>>>>
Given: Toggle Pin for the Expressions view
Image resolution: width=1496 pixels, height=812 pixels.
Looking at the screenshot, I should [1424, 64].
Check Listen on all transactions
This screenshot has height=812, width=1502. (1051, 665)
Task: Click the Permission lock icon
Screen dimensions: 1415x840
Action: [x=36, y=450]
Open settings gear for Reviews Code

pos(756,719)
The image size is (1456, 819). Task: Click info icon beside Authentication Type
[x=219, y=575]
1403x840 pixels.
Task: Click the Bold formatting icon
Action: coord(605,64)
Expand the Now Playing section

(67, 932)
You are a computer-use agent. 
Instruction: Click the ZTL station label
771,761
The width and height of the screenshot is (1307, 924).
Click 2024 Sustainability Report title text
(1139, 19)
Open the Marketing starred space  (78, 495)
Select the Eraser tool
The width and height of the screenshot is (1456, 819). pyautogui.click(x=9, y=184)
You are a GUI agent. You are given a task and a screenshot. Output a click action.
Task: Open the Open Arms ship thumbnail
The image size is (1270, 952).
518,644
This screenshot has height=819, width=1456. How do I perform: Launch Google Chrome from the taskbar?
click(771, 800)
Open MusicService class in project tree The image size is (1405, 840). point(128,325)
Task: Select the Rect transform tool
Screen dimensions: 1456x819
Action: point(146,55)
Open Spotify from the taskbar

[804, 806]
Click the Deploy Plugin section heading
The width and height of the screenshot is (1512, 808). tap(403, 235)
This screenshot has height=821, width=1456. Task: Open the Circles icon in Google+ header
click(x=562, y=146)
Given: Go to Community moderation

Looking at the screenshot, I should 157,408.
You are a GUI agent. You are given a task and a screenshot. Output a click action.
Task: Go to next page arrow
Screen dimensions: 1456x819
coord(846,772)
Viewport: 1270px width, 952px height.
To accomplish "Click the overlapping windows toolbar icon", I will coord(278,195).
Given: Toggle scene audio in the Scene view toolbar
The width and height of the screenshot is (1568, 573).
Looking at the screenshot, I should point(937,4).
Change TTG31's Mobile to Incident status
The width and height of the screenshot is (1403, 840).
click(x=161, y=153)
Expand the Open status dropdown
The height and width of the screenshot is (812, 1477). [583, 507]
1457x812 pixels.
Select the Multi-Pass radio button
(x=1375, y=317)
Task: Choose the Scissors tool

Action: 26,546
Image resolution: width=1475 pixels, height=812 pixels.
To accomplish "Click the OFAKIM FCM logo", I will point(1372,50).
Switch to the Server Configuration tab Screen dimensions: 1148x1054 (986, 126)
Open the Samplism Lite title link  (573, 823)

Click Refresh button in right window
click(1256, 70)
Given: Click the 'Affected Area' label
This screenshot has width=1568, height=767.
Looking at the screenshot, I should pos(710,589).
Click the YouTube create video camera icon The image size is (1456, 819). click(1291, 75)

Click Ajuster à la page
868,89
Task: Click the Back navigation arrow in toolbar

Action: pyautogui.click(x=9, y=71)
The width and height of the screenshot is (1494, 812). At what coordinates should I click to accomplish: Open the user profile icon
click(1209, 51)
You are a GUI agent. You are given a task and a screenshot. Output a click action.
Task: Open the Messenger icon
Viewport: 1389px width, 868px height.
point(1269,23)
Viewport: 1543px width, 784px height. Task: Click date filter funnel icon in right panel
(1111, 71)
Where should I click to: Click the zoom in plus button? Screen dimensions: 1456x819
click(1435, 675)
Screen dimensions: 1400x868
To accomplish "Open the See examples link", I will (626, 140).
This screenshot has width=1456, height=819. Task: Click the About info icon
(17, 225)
<<<<
» **EXERCISE OBJECTIVE**
Copy down the whole of the data above, matching it exactly.

» **ANSWER SPACE**
Given: Toggle Pin for the Expressions view
Image resolution: width=1496 pixels, height=812 pixels.
Looking at the screenshot, I should [1424, 64].
Check Listen on all transactions
This screenshot has height=812, width=1502. (1051, 665)
Task: Click the Permission lock icon
Screen dimensions: 1415x840
Action: [x=36, y=450]
Open settings gear for Reviews Code

pos(756,719)
The image size is (1456, 819). Task: Click info icon beside Authentication Type
[x=219, y=575]
1403x840 pixels.
Task: Click the Bold formatting icon
Action: coord(605,64)
Expand the Now Playing section

(67, 932)
You are a computer-use agent. 
Instruction: Click the ZTL station label
771,761
The width and height of the screenshot is (1307, 924).
Click 2024 Sustainability Report title text
(1139, 19)
Open the Marketing starred space  (78, 495)
Select the Eraser tool
The width and height of the screenshot is (1456, 819). pyautogui.click(x=9, y=184)
You are a GUI agent. You are given a task and a screenshot. Output a click action.
Task: Open the Open Arms ship thumbnail
The image size is (1270, 952).
518,644
This screenshot has height=819, width=1456. How do I perform: Launch Google Chrome from the taskbar?
click(771, 800)
Open MusicService class in project tree The image size is (1405, 840). point(128,325)
Task: Select the Rect transform tool
Screen dimensions: 1456x819
Action: point(146,55)
Open Spotify from the taskbar

[804, 806]
Click the Deploy Plugin section heading
The width and height of the screenshot is (1512, 808). tap(403, 235)
This screenshot has height=821, width=1456. Task: Open the Circles icon in Google+ header
click(x=562, y=146)
Given: Go to Community moderation

Looking at the screenshot, I should 157,408.
You are a GUI agent. You are given a task and a screenshot. Output a click action.
Task: Go to next page arrow
Screen dimensions: 1456x819
coord(846,772)
Viewport: 1270px width, 952px height.
To accomplish "Click the overlapping windows toolbar icon", I will coord(278,195).
Given: Toggle scene audio in the Scene view toolbar
The width and height of the screenshot is (1568, 573).
Looking at the screenshot, I should point(937,4).
Change TTG31's Mobile to Incident status
The width and height of the screenshot is (1403, 840).
click(x=161, y=153)
Expand the Open status dropdown
The height and width of the screenshot is (812, 1477). [583, 507]
1457x812 pixels.
Select the Multi-Pass radio button
(x=1375, y=317)
Task: Choose the Scissors tool

Action: 26,546
Image resolution: width=1475 pixels, height=812 pixels.
To accomplish "Click the OFAKIM FCM logo", I will point(1372,50).
Switch to the Server Configuration tab Screen dimensions: 1148x1054 (986, 126)
Open the Samplism Lite title link  (573, 823)

Click Refresh button in right window
click(1256, 70)
Given: Click the 'Affected Area' label
This screenshot has width=1568, height=767.
Looking at the screenshot, I should pos(710,589).
Click the YouTube create video camera icon The image size is (1456, 819). click(1291, 75)

Click Ajuster à la page
868,89
Task: Click the Back navigation arrow in toolbar

Action: pyautogui.click(x=9, y=71)
The width and height of the screenshot is (1494, 812). At what coordinates should I click to accomplish: Open the user profile icon
click(1209, 51)
You are a GUI agent. You are given a task and a screenshot. Output a click action.
Task: Open the Messenger icon
Viewport: 1389px width, 868px height.
point(1269,23)
Viewport: 1543px width, 784px height. Task: Click date filter funnel icon in right panel
(1111, 71)
Where should I click to: Click the zoom in plus button? Screen dimensions: 1456x819
click(1435, 675)
Screen dimensions: 1400x868
To accomplish "Open the See examples link", I will (626, 140).
This screenshot has width=1456, height=819. Task: Click the About info icon
(17, 225)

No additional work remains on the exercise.